1786 ENGLISH POETRY 1579-1830: SPENSER AND THE TRADITION

Rev. Joseph Trapp

Oxoniensis, "Memoirs of Dr. Trapp" Gentleman's Magazine 56 (May 1786) 382-84



Dr. Trapp was in person of a middle stature, slender habit, olive complexion, and a countenance of uncommon openness and animation, arising from the concurrence of an arched high forehead, fine eyebrows, and expressive and vivid eyes, which, accompanied with an erect attitude, gave him an air of consequence and dignity, prepossessing his audience, at his first appearance in the pulpit, with a favourable expectation of what he was about to deliver. The portrait of him in the Oxford Picture Gallery is a striking resemblance of him.

It has, I know, been asserted of him, that he was a person of intemperate warmth. But, at the same time I grant he was by nature irascible, I cannot allow there was ever the least authority for such an imputation; which originated either from injudicious observers, who, not allowing for the temper of the times in which he lived, and which were strongly marked by the spirit of party, miscalled his earnestness by the name of intemperate heat; or from others, whose errors in faith and practice, it was almost the business of his whole life, with all boldness and authority, to confute and correct. So far indeed was he from allowing himself in an intemperate warmth, that it was an invariable rule with him to resist the first ebullitions of anger....
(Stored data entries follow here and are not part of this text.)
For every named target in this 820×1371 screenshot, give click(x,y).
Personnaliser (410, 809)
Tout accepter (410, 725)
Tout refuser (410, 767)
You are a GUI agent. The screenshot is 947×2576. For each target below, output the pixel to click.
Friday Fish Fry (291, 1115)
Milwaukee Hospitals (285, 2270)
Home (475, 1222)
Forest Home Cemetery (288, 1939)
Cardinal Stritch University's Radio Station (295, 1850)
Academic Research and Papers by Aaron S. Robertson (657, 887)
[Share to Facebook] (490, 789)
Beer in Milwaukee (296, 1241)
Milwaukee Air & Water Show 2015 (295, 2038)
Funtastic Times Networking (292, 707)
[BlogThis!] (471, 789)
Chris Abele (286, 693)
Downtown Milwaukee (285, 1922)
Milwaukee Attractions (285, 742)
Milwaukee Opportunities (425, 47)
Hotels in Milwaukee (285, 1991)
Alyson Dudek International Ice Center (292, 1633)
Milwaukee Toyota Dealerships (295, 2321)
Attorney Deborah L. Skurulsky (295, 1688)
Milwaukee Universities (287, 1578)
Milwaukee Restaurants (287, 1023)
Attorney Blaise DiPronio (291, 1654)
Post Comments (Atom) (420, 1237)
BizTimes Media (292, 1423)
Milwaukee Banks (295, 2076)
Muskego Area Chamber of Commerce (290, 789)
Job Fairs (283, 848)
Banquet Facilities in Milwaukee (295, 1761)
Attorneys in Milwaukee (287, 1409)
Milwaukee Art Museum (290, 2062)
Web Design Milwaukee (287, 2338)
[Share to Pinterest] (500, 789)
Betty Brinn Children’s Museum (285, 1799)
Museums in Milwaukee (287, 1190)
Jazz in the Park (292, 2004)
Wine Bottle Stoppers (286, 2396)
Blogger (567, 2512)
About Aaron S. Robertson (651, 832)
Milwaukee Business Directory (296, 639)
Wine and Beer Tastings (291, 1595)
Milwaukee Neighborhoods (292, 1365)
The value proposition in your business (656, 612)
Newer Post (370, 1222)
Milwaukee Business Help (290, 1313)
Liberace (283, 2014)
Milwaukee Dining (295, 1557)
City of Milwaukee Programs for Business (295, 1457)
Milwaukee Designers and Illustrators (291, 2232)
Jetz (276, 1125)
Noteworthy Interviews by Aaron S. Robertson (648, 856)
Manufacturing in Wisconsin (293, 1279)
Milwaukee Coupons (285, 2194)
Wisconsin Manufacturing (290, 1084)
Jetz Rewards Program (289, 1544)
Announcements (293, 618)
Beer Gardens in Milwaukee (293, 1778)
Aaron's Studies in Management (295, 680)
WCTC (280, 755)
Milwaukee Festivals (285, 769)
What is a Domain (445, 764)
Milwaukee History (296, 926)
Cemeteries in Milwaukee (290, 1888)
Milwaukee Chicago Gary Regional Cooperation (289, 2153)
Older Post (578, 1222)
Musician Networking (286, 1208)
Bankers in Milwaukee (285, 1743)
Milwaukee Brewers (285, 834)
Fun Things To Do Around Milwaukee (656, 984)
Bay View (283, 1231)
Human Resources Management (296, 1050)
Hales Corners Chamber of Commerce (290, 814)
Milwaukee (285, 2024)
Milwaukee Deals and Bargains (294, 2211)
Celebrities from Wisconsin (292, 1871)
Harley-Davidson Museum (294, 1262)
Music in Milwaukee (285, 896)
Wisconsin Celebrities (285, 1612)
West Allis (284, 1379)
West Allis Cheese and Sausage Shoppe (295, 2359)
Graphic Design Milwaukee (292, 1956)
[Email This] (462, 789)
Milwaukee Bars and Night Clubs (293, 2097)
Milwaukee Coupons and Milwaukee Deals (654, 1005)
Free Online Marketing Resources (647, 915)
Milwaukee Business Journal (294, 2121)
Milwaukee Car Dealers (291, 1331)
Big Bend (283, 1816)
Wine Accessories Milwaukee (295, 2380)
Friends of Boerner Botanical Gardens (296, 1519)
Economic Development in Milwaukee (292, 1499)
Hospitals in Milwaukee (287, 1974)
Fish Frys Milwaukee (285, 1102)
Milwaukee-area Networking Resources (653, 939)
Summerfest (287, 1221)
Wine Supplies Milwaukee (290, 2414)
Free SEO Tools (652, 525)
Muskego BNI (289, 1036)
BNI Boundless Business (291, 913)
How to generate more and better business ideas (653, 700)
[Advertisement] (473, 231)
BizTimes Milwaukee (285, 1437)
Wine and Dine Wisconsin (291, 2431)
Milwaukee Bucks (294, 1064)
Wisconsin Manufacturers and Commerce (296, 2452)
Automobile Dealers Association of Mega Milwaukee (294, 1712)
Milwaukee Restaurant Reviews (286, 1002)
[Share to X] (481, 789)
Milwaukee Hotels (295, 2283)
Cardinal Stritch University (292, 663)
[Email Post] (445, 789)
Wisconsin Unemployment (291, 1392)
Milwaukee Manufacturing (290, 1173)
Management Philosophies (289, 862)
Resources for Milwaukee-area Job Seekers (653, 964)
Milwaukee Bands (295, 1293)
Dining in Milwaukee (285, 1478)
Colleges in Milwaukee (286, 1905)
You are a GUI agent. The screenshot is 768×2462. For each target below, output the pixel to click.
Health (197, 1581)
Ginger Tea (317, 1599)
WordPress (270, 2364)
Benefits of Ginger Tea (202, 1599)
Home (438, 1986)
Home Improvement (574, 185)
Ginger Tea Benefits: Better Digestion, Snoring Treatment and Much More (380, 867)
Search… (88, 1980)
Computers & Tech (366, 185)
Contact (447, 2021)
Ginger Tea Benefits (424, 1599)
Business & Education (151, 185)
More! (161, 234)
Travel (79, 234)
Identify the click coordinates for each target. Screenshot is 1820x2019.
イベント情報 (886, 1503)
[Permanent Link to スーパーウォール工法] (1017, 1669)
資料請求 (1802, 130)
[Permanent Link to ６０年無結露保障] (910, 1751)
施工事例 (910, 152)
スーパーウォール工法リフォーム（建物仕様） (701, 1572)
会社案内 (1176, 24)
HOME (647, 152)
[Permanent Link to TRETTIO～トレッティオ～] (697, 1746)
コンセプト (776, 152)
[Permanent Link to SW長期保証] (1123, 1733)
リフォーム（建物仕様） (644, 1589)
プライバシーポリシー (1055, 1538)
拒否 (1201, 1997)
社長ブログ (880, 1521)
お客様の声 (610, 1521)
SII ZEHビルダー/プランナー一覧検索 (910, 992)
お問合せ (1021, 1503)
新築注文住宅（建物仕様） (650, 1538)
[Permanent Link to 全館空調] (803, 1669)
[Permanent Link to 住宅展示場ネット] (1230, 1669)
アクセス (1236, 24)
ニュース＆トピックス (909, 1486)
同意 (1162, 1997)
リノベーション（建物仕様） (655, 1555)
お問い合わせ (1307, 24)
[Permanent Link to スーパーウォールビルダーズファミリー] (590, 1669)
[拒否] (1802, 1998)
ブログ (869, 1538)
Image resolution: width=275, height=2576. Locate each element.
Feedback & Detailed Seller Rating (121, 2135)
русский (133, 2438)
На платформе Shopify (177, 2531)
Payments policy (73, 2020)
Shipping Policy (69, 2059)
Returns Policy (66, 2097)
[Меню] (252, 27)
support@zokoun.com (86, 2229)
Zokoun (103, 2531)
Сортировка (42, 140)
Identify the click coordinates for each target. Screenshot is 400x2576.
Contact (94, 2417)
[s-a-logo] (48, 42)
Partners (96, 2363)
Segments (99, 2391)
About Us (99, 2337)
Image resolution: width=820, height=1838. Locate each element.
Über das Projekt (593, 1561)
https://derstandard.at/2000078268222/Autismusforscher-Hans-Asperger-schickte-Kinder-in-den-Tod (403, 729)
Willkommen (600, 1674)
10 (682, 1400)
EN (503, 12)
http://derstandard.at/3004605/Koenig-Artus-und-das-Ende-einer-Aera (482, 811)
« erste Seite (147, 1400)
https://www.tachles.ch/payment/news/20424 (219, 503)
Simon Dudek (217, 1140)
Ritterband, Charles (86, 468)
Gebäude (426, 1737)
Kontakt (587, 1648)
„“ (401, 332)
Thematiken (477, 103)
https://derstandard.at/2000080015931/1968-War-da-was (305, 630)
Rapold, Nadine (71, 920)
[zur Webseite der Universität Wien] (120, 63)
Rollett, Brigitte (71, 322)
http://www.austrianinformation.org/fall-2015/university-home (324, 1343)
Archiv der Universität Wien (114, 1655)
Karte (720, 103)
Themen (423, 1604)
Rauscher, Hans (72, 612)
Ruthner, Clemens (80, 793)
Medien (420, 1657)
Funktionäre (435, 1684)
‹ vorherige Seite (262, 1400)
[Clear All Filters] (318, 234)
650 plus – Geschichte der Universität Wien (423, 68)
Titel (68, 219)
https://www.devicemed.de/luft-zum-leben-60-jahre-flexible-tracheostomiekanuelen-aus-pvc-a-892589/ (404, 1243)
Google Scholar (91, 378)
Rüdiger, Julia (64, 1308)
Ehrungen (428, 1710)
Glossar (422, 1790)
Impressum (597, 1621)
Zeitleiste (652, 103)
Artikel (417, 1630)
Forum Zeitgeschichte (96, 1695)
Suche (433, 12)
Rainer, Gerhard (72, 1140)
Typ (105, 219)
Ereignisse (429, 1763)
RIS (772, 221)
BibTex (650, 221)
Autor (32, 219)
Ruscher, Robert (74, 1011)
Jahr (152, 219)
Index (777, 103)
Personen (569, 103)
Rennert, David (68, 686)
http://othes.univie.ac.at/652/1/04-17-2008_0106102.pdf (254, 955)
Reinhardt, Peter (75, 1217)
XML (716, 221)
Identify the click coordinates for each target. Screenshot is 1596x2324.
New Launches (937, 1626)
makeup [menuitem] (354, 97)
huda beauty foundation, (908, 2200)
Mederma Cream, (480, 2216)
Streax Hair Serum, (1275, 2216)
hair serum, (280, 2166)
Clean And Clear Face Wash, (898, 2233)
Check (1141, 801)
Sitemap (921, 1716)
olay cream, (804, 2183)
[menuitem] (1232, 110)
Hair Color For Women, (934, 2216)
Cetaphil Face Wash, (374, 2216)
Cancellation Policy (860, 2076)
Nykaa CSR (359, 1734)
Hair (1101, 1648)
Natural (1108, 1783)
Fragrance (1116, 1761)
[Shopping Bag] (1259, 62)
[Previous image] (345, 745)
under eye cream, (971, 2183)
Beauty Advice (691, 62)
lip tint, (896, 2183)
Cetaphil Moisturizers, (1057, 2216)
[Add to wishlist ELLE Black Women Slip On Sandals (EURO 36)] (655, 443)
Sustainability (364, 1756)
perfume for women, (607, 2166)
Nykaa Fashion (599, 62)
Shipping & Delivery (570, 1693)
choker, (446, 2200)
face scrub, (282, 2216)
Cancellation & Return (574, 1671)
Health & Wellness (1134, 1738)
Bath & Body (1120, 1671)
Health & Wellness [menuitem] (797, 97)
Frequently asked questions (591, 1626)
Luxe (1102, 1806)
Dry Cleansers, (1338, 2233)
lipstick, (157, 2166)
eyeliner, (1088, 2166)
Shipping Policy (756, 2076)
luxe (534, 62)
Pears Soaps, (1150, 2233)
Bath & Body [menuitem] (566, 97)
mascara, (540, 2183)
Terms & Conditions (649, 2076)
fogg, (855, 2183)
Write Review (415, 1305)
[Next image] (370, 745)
He was so much addicted to books, that it was Dr. Pearce's opinion that he studied harder than any man in England. In consequence of which a general abstraction and absence of mind was observable in him. And to such a degree was his attention engrossed thereby, that often-times ordinary matters and occurrences passed unheeded before him. During one of these moods of abstraction, it has been told me, that once, through straying from the foot-way in passing along the streets of the metropolis, he met with an hair-breadth escape from between two coaches, by which he was hemmed in so closely, that nothing but a divine Providence interposing at that instant could have extricated him therefrom. Notwithstanding this habitual abstractedness, he could at any time be called out of it easily by the sudden arrival of an old acquaintance, with whom he would immediately mingle in agreeable conversation, and enter into convivial humour; and when applied to for a song in turn, I remember his giving us the good old song of Celebrate this Festival, &c. for which, even at an advanced age, he was not ill qualified, by the possession of an agreeable tenor-base voice, in which were some mellow tones, the lower ones especially. Upon such an occasion, I must own, it was extremely pleasing to me (though but a stripling at the time) to see the Doctor, from one who, in the preceding moment, in common and in his family, was the most abstracted, in an instant, by the most extraordinary versatility, commence the communicative and agreeable companion, for which he was every way fitted by long and much conversation with some of the most eminent characters of his own times, an extensive knowledge of books, and a retentive memory, but especially by the last, by which he made very thing he read his own.